LISTED RECORDS:
◇ ◇ ◇ ◇ ◇

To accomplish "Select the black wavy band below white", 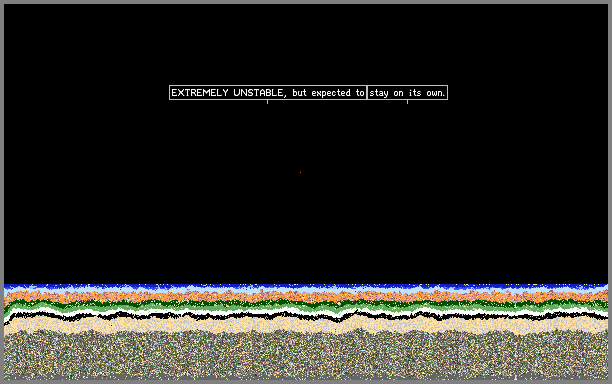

◇ ◇ ◇ ◇ ◇

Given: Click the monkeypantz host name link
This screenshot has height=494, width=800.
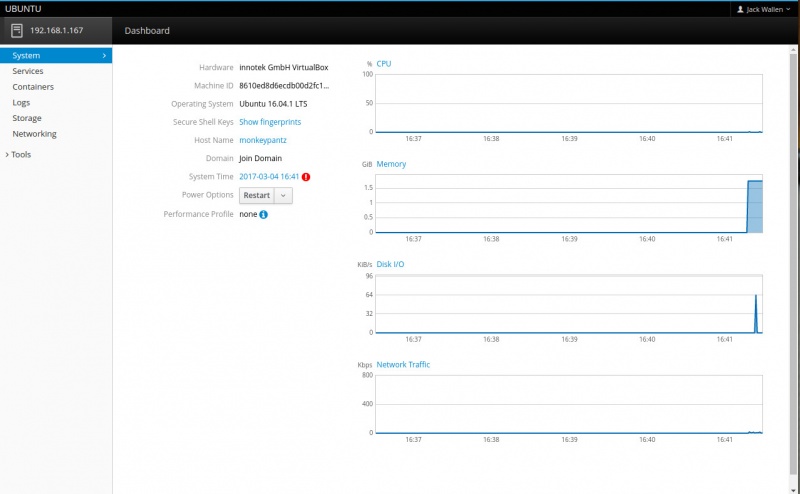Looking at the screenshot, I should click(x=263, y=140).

◇ ◇ ◇ ◇ ◇

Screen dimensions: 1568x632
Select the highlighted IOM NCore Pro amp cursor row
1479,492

◇ ◇ ◇ ◇ ◇

PROBLEM DESCRIPTION: Rewrite the records starting at the line that contains "Given: Click the monkeypantz host name link" and ending at the line that contains "Looking at the", with "host name" replaced by "hostname" and everything else unchanged. Leave the pictures out of your answer.

SOLUTION FOR THIS TASK:
Given: Click the monkeypantz hostname link
This screenshot has height=494, width=800.
Looking at the screenshot, I should click(x=263, y=140).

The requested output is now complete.